For a yogi, the body is his laboratory for perpetual experimentation and experience.B.K.S. Iyengar
The Effects of asana practice
In practicing asanas, we put our body in different and unusual postures, such that are not performed in our daily routine. What is the value of those unconventional yoga postures for our mind-body? Are asanas purely physical postures? Do asanas have a role beyond physical exercise?
Prashant Iyengar noted that for a posture to be an asana, there should be a certain body-set, a certain breath-set, and a certain mindset (See his book: The alpha and the omega of Trikonasana). Placing the body in the posture creates a unique and unusual state of consciousness.
Asana practice is intended primarily to experience these states of consciousness or the mind-body complex and explore, through yoga, the deep connections that exist between body postures, breathing blood and lymph circulation, nervous system, and so on, and the mental state that accompanies them. It is this exploration that makes practicing yoga so fascinating fresh and surprising.
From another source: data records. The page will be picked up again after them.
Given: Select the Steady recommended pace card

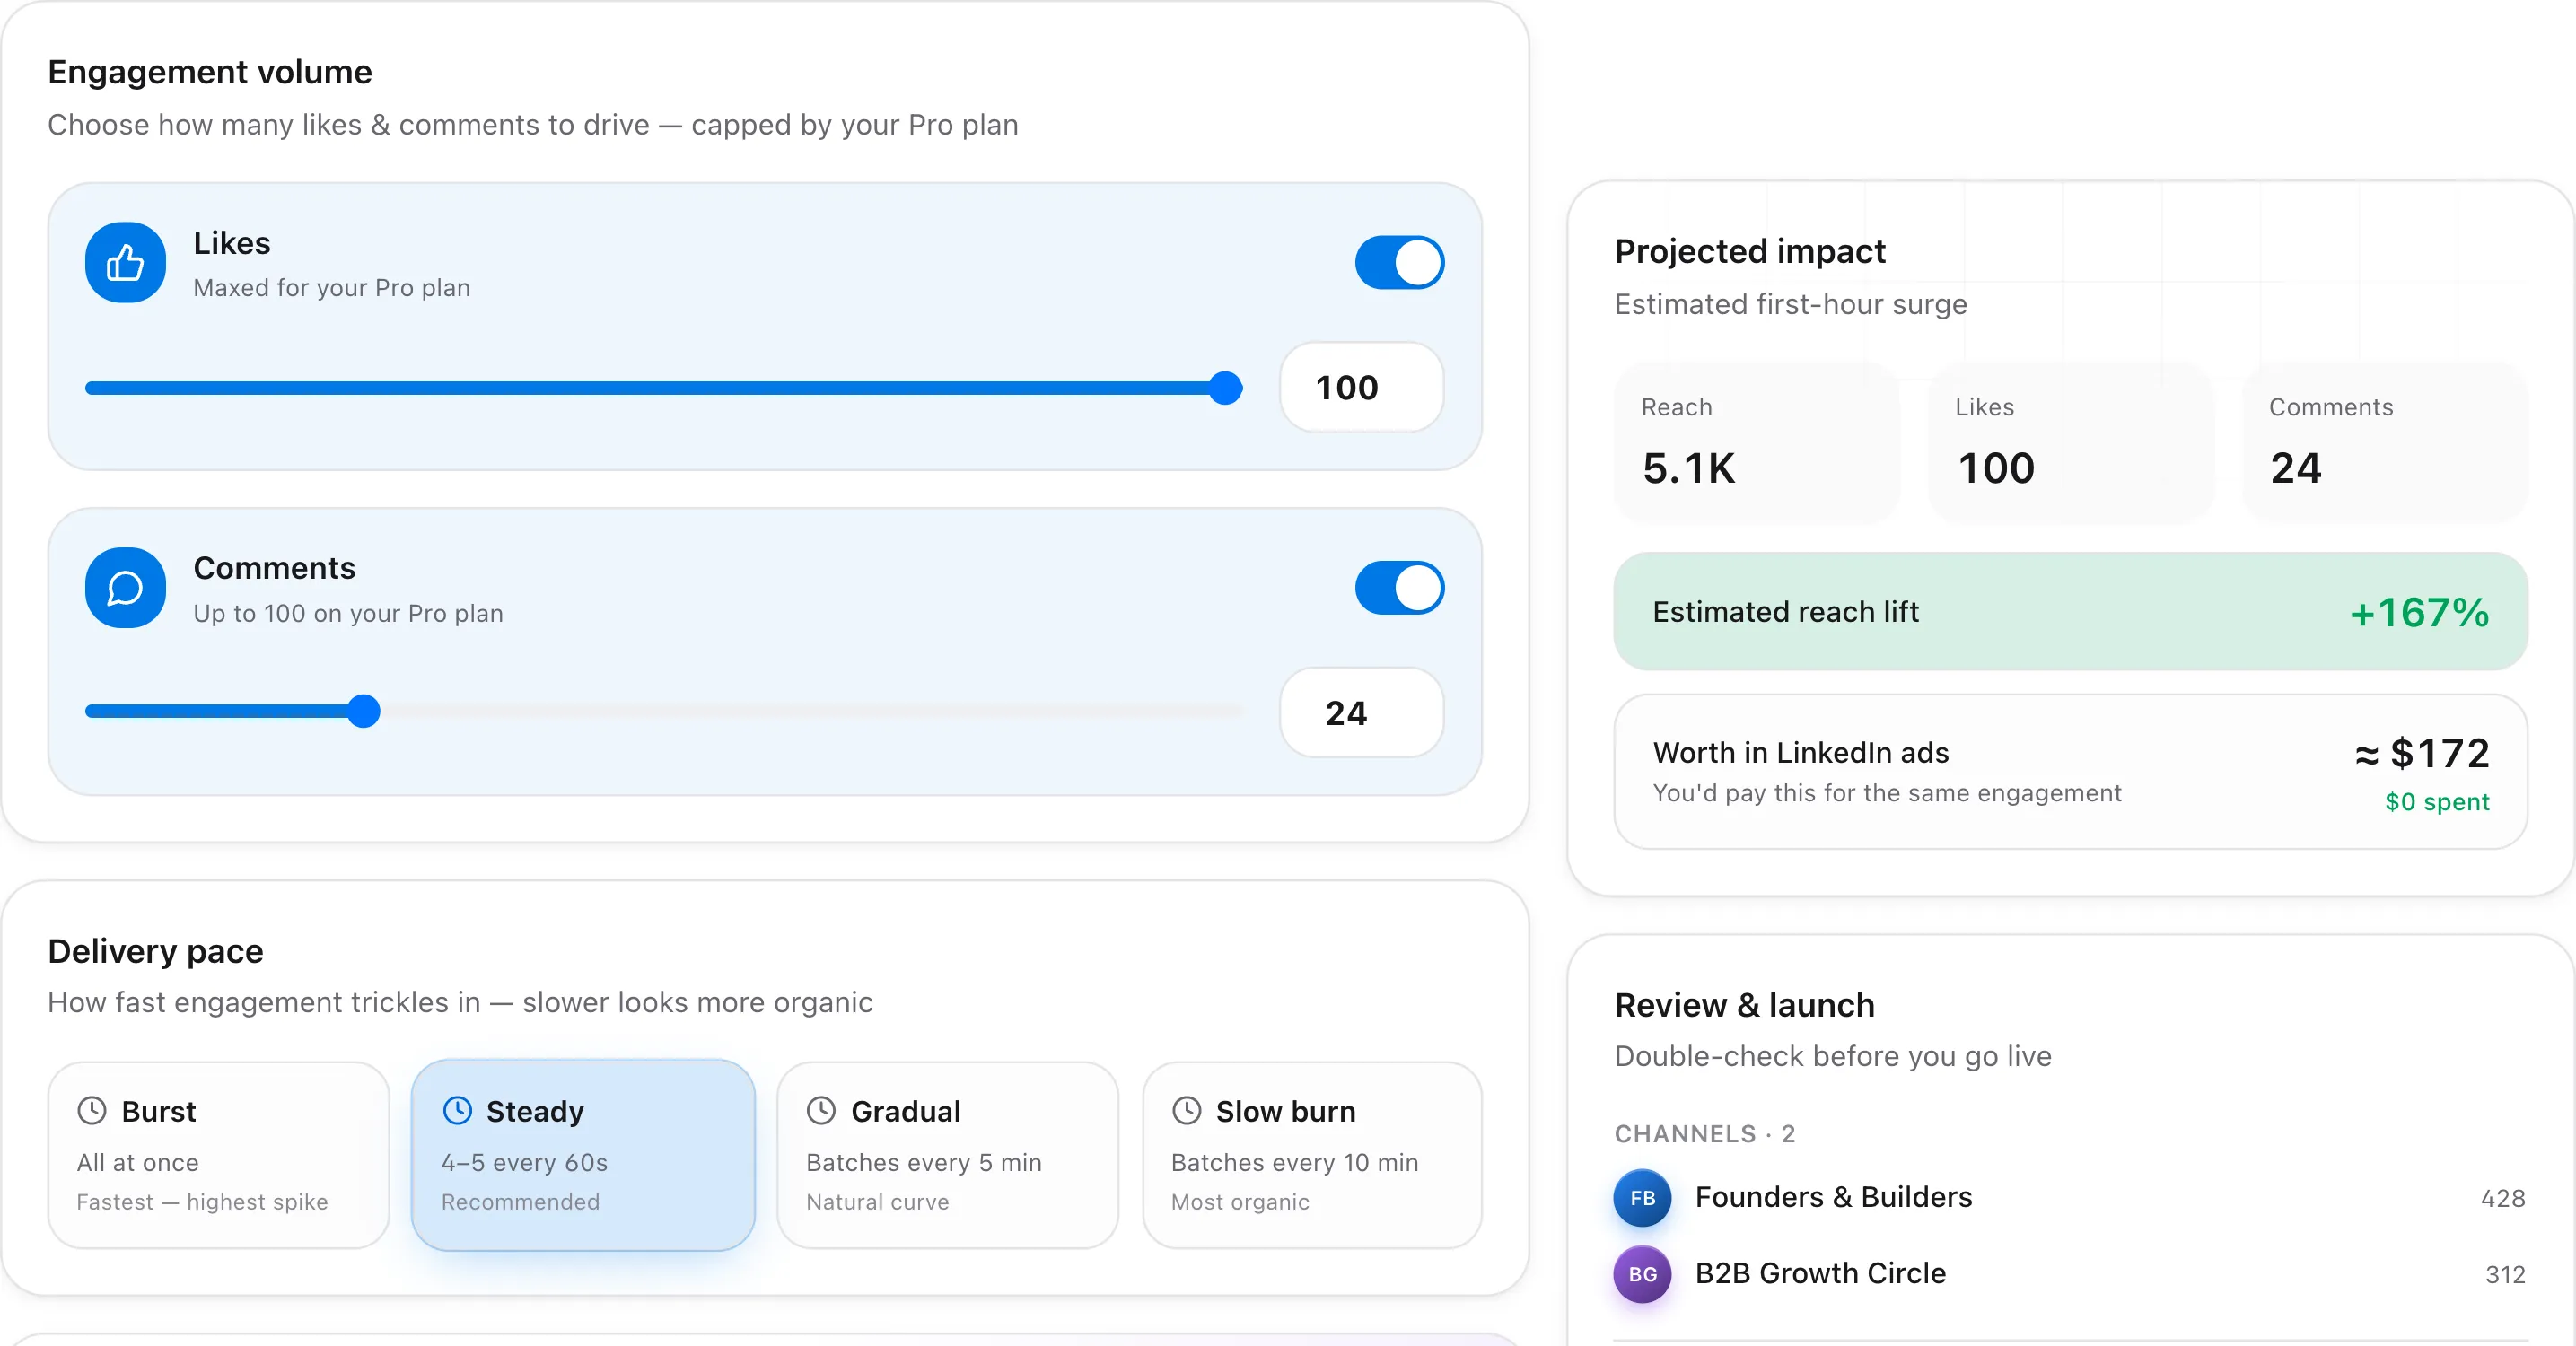Looking at the screenshot, I should pyautogui.click(x=583, y=1155).
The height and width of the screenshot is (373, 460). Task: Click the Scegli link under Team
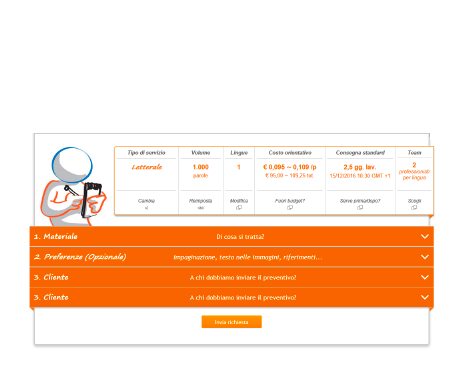pyautogui.click(x=414, y=201)
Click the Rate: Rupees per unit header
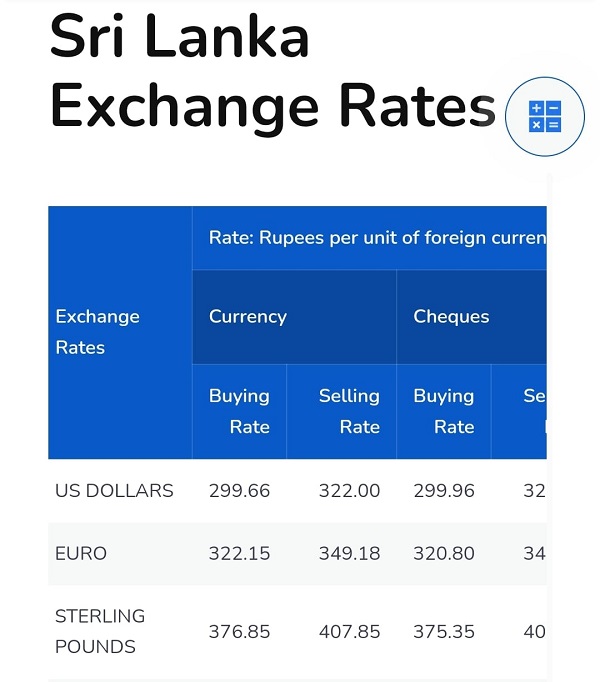 (369, 238)

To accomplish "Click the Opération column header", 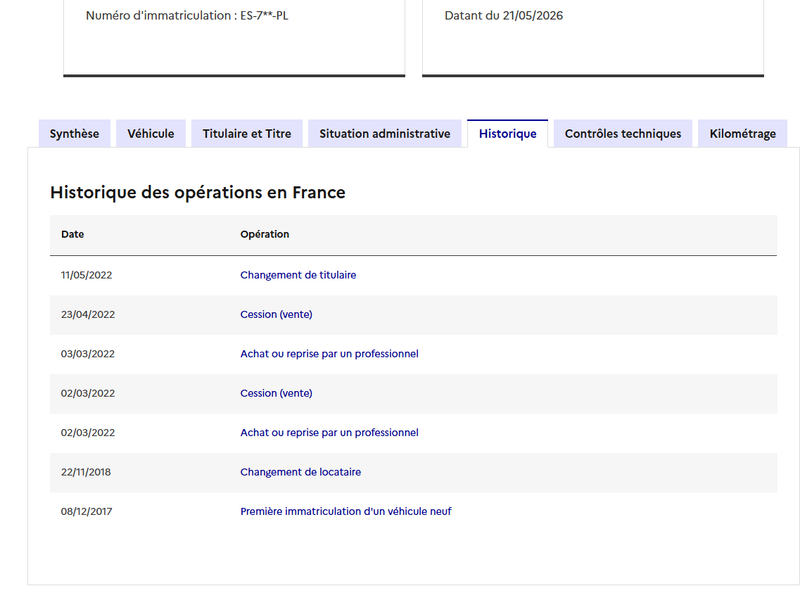I will click(265, 234).
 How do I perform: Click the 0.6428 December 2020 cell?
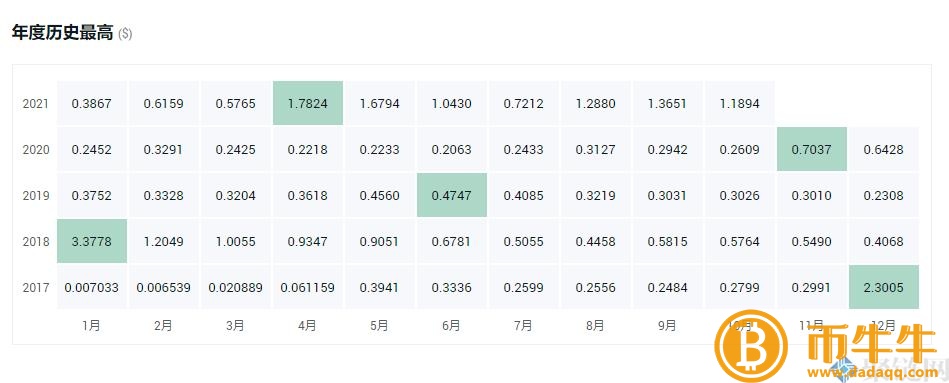[x=884, y=149]
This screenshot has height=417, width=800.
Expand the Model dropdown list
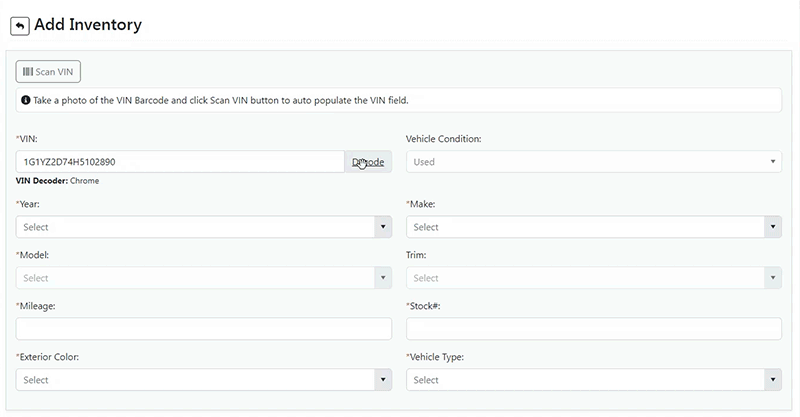(x=203, y=278)
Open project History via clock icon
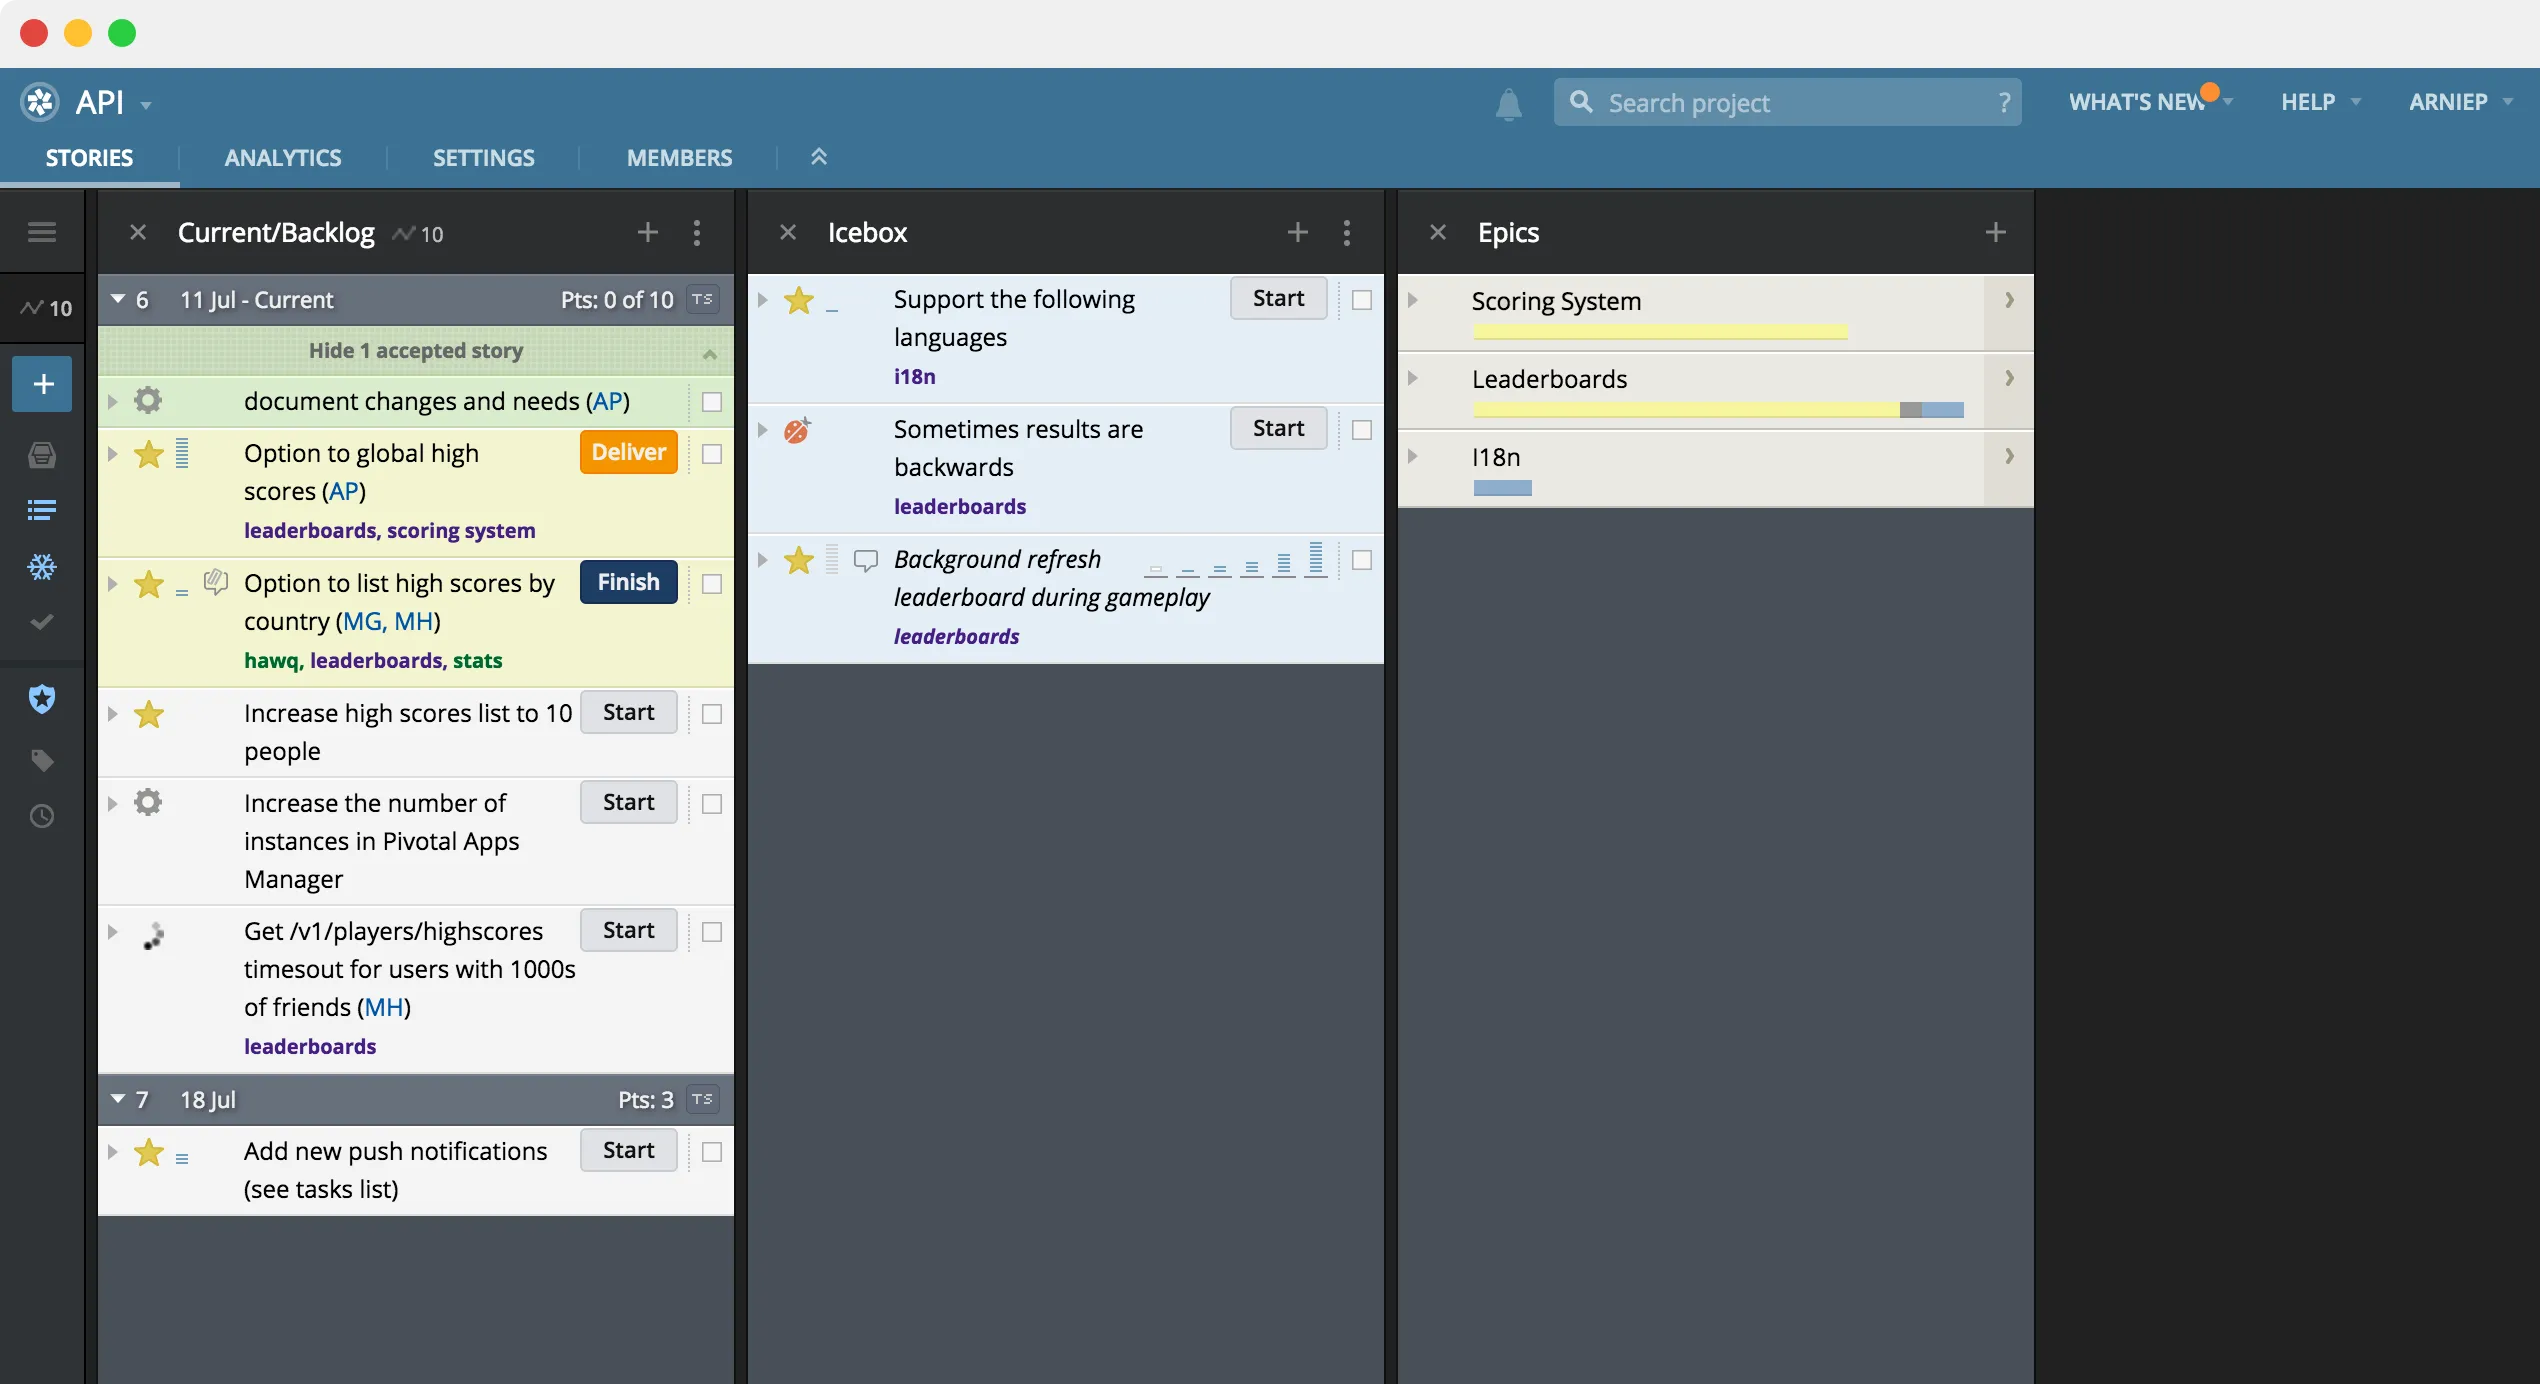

If we consider our practice as a mere exercise, (i.e., refer only to the physical aspect), it becomes mechanical, automatic – and therefore might be boring. Although such a practice will have a positive effect on the body, the real purpose of yoga will not be accomplished.
Ultimately, all asanas aim for a similar effect: transcending the fluctuations of consciousness (or in the words of Patanjali: Citta Vritti Nirodha). Our mind is typically preoccupied with plans, thoughts, concerns, judgments, hassles, memories, etc. When all these vrittis are stopped, and the mind becomes serene, a new composure arises, one of clarity and harmony, of balance and joy. This allows for a neutral, clear observation of ourselves and the nature of reality. This is the effect of each and every asana for a mature and skilled practitioner. But for us, who are still on the yogic path, the mental effects of asanas are influenced by several factors:
- The type of asanas that we practice: forward bends, backbends, inversions, standing positions, etc.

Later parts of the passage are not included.